WHAT IS EXPECTED: In the items below, rename every "screenshot" to "screen capture" and leave the rest of each line unchanged. Write out the lines again without the pictures.

Stored entries:
────────────────────────────────────────

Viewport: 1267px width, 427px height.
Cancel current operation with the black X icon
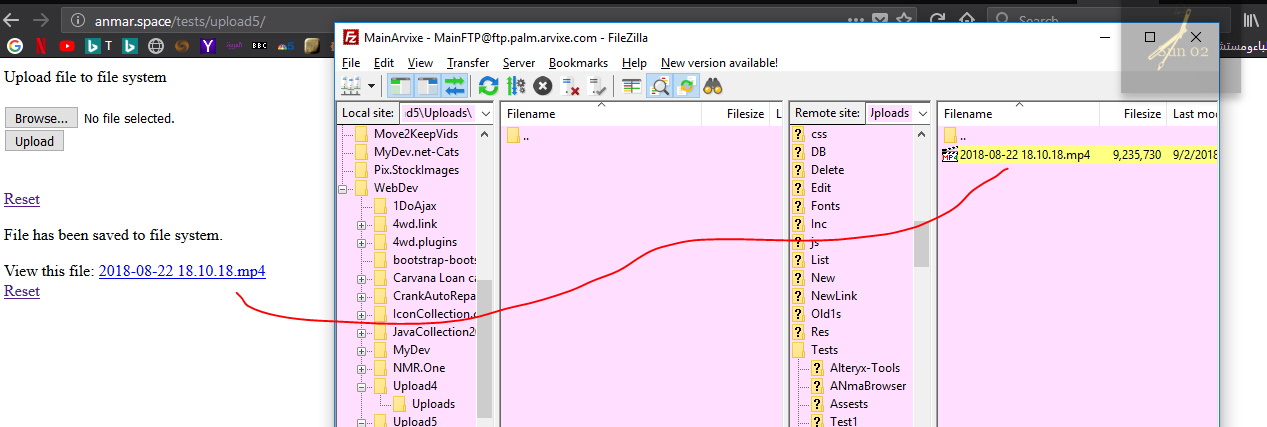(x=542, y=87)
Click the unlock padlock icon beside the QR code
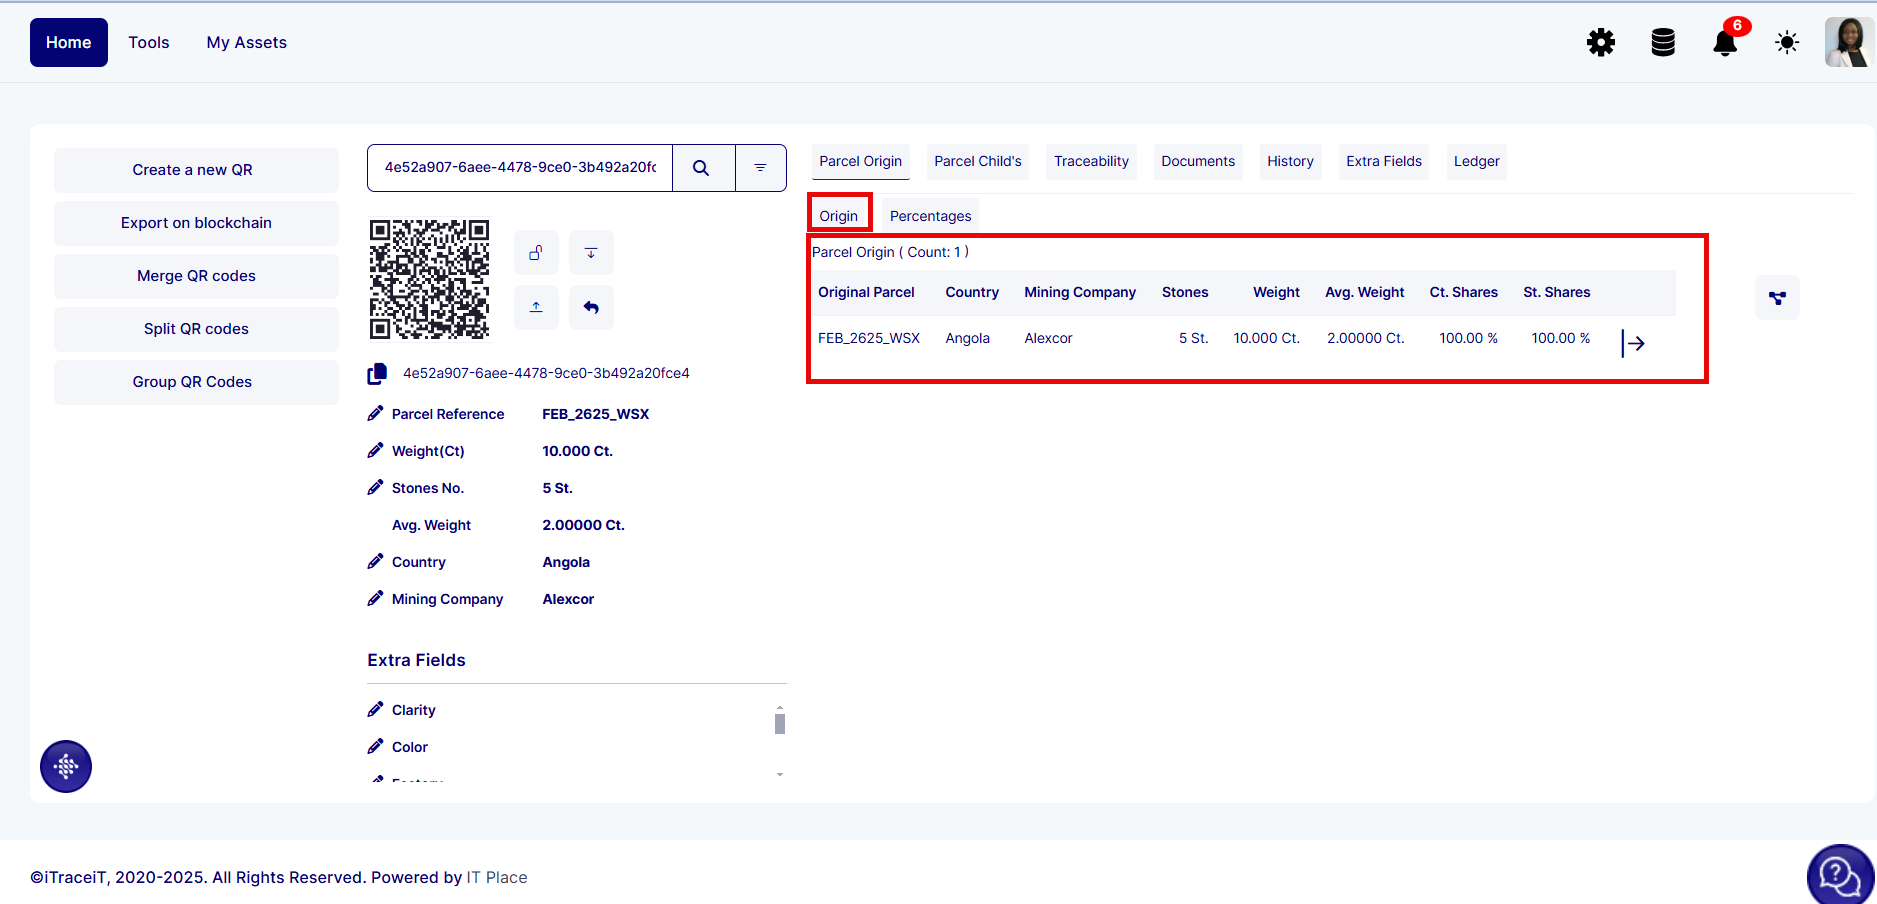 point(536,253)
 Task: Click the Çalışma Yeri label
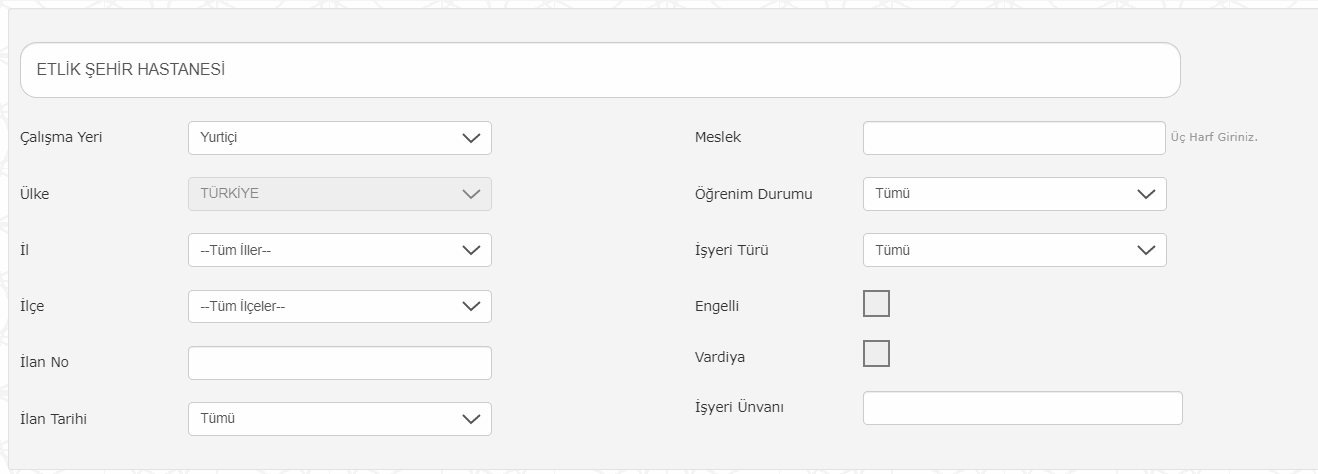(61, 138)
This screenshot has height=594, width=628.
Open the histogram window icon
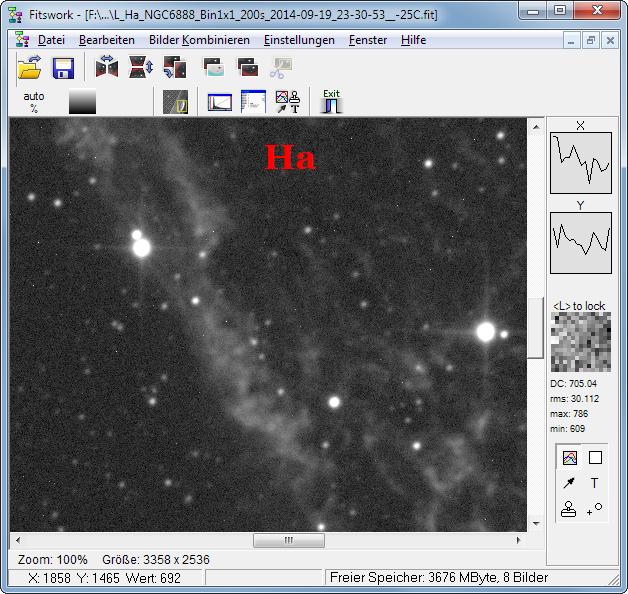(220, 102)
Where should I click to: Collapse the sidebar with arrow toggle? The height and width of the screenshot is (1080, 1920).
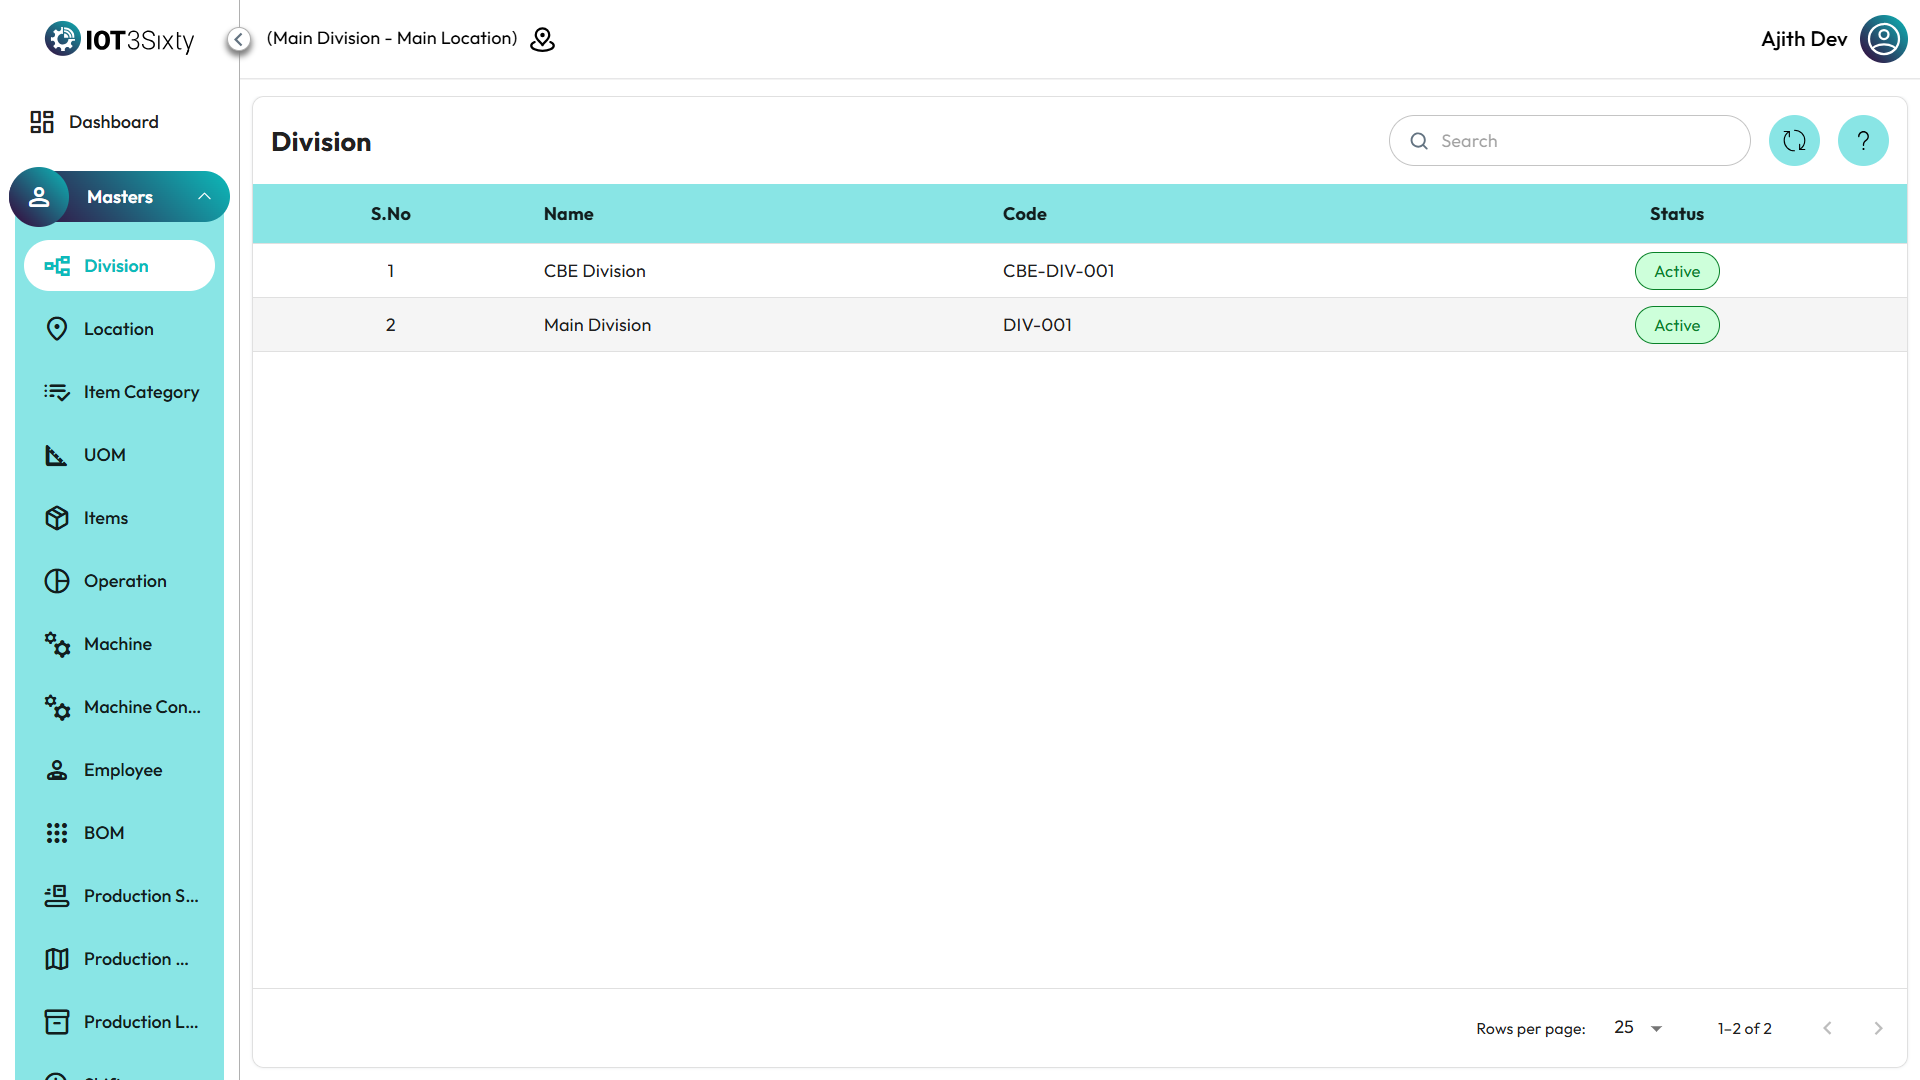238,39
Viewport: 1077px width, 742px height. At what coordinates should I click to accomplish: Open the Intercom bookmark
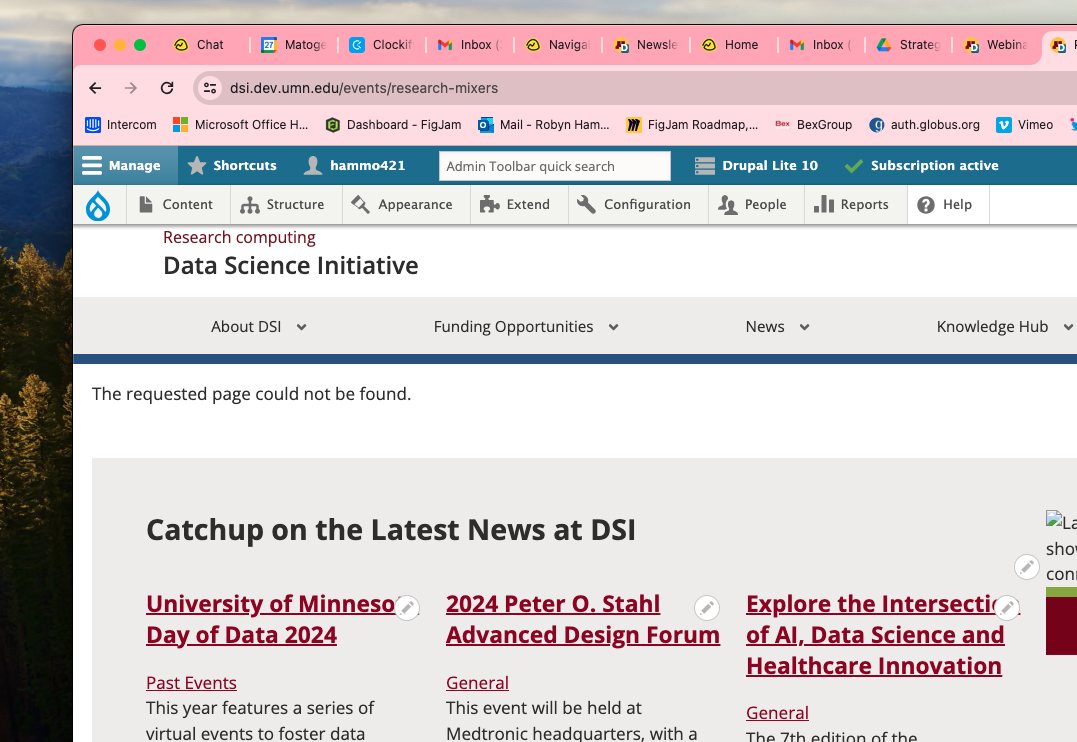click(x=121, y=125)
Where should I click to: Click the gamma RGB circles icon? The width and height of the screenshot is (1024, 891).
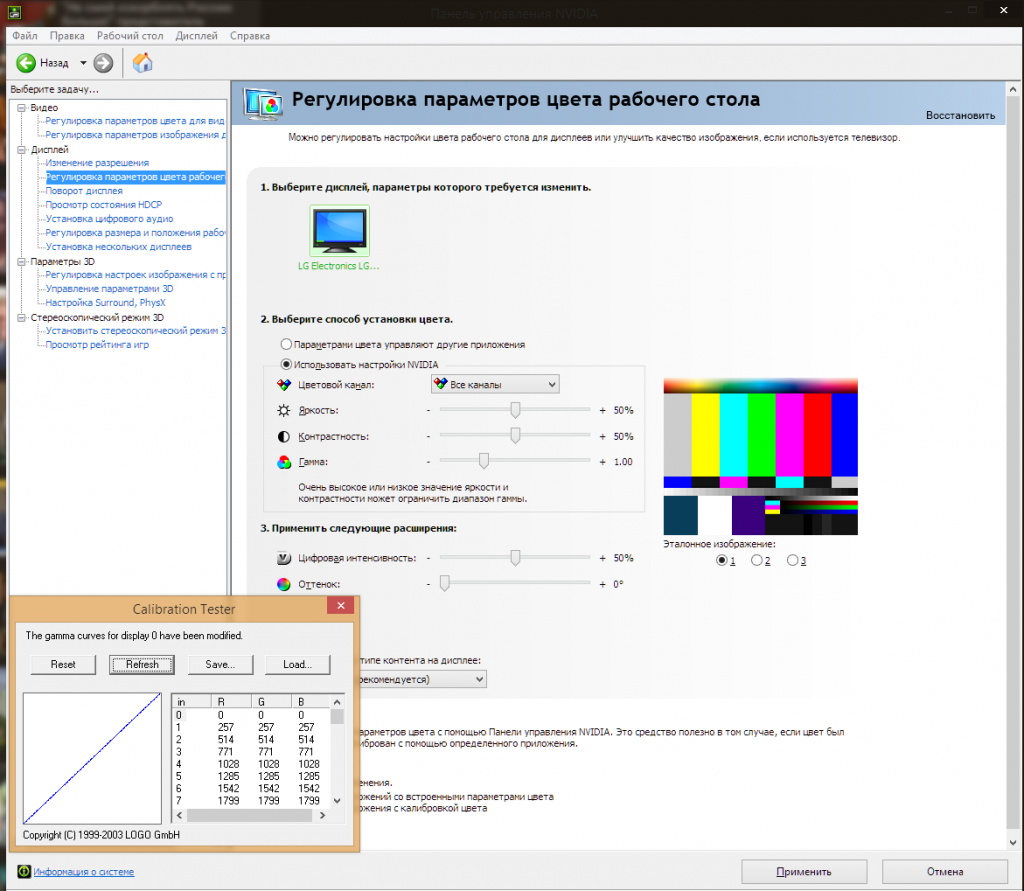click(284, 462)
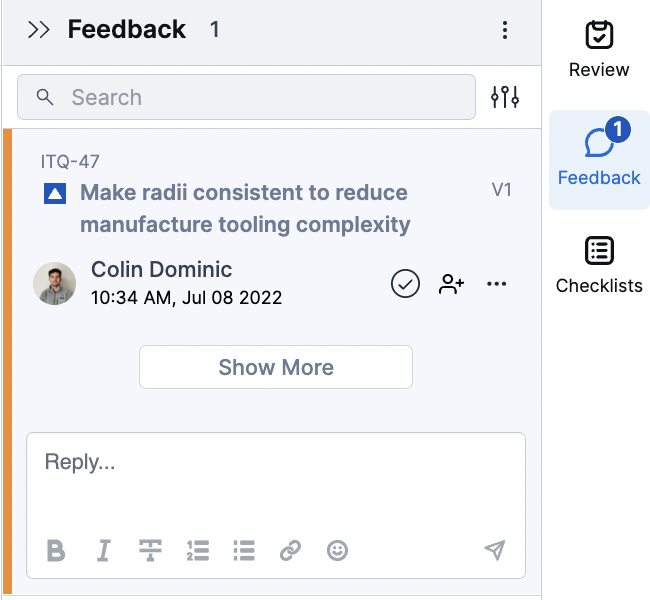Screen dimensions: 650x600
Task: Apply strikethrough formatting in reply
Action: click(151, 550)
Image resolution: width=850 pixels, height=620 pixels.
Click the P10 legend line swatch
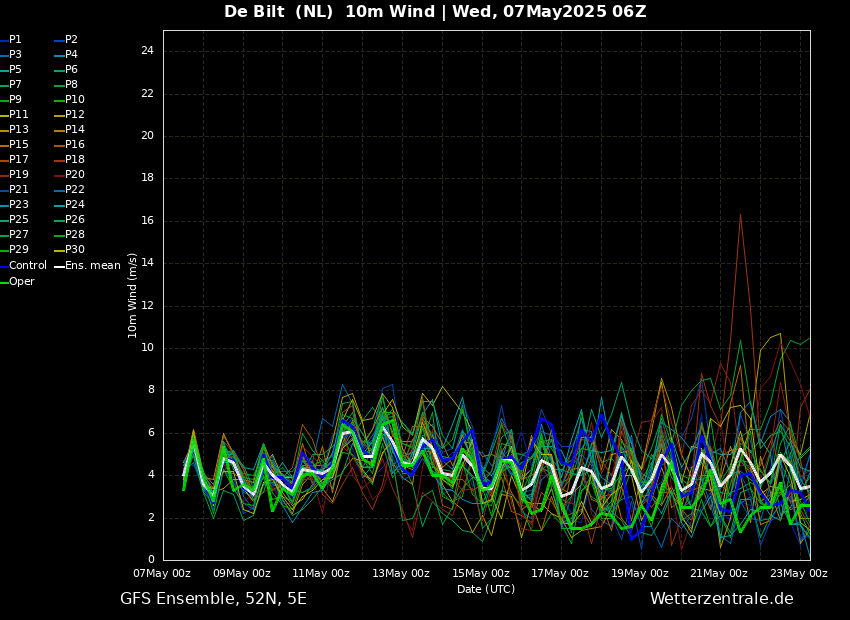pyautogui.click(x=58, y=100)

────────────────────────────────────────

RESULT:
Viewport: 1267px width, 427px height.
Cancel current operation with the black X icon
(x=542, y=87)
Click the unlock padlock icon beside the QR code
 point(536,253)
 Task: Click the Çalışma Yeri label
(61, 138)
This screen capture has height=594, width=628.
Open the histogram window icon
(220, 102)
Where should I click to: Collapse the sidebar with arrow toggle? The height and width of the screen capture is (1080, 1920).
238,39
Viewport: 1077px width, 742px height. At what coordinates should I click to accomplish: Open the Intercom bookmark
click(x=121, y=125)
Where should I click to: Click the gamma RGB circles icon? The width and height of the screen capture is (1024, 891).
click(284, 462)
Screen dimensions: 650x600
Task: Apply strikethrough formatting in reply
Action: click(151, 550)
Image resolution: width=850 pixels, height=620 pixels.
Click the P10 legend line swatch
pyautogui.click(x=58, y=100)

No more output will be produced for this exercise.